How the GRC should address rare bases, as well as common
bases that result in non-functional alleles (a.k.a. polymorphic pseudogenes), in
the reference assembly is a substantially more complex task than dealing with erroneous bases. This is made even
more so by the wide range of opinions held by assembly users, which include:
- Most common allele
- Ancestral allele
- Coding allele
The GRC currently favors a model in which haplotypic integrity is retained within blocks of linkage disequilibrium (LD) as best possible, every base is found at an MAF >5% in some population (i.e. no universally rare alleles) and coding alleles are favored over non-coding alleles, so long as they too are not universally rare. However, additional analyses will be performed before any bases changes are made. Examples of genomic regions where the existing reference base is associated with disease (ASPN, PMID:15640800) or non-coding variants (CYP3A5, PMID:11279519) are presented below in Figures 1 and 2. In the former case, the reference base is the minor allele, while in the latter, it is the major allele. We invite you to consider examples such as these as you form your own views of what should be represented in the reference assembly. If you have questions or concerns about base updates for GRCh38, let us know!

=== Supplied entries ===

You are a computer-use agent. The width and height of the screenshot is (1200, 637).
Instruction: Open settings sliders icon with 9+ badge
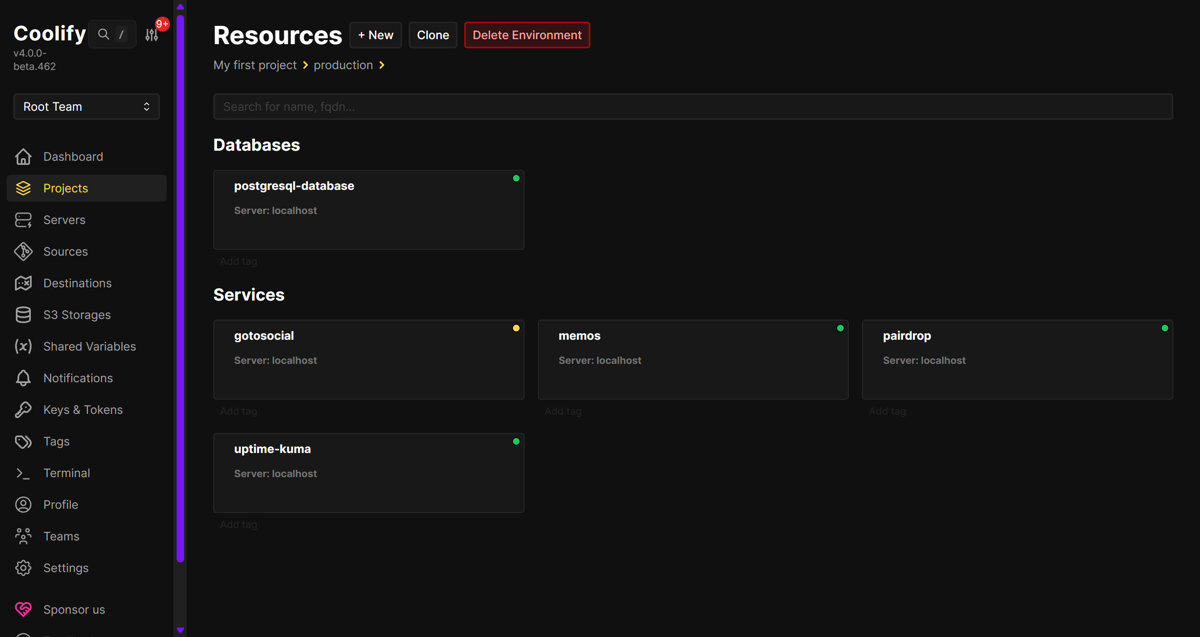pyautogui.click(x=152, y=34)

* * *

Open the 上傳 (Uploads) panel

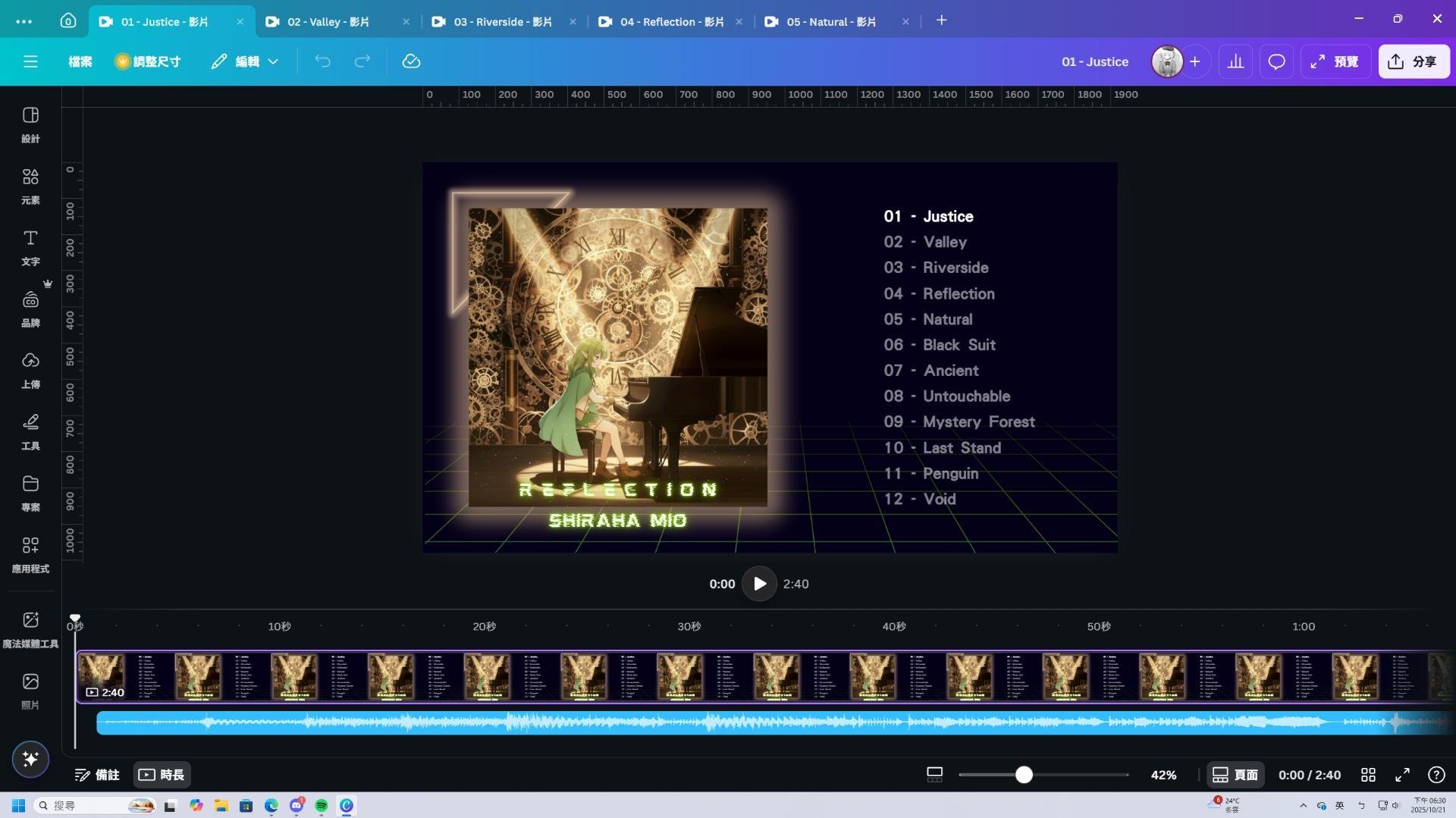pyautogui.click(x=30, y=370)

=== Exercise instructions ===
Carry on the text about how the GRC should handle rare bases in the reference assembly, starting after its final sentence. You can leave the records aside.

=== Task result ===
Fig.1
Fig. 1. Zoomed-in graphical view of the ASPN gene in GRCh37. The
assembly sequence is shown at top. The ASPN gene is shown in green, and
alignments of the corresponding RefSeq transcripts are in grey. The thin red
line in the alignments corresponds to a 3 nt indel (TCA). The reference insertion
creates an additional aspartic acid in a run of aspartic acids (red box). The
reference allele (D14) is a minor allele (MAF between 0.05 and 0.10 in various
populations) and is associated with osteroarthritis susceptibility. Other clone
based sequences exist that contain the more common, non-disease associated,
allele.
Fig. 2
Fig. 2
Fig. 2. Zoomed-in graphical view of the CYP3A5 gene in GRCh37. The
assembly sequence is shown at top. The CYP3A5 gene is shown in green. The
highlighted base in the GRCh37 reference assembly represents the major allele
in many populations. This allele creates cryptic splice site that disrupts the
reading frame of CYP3A5 and results in a non-coding transcript. However, in
other populations, the coding allele is the major allele.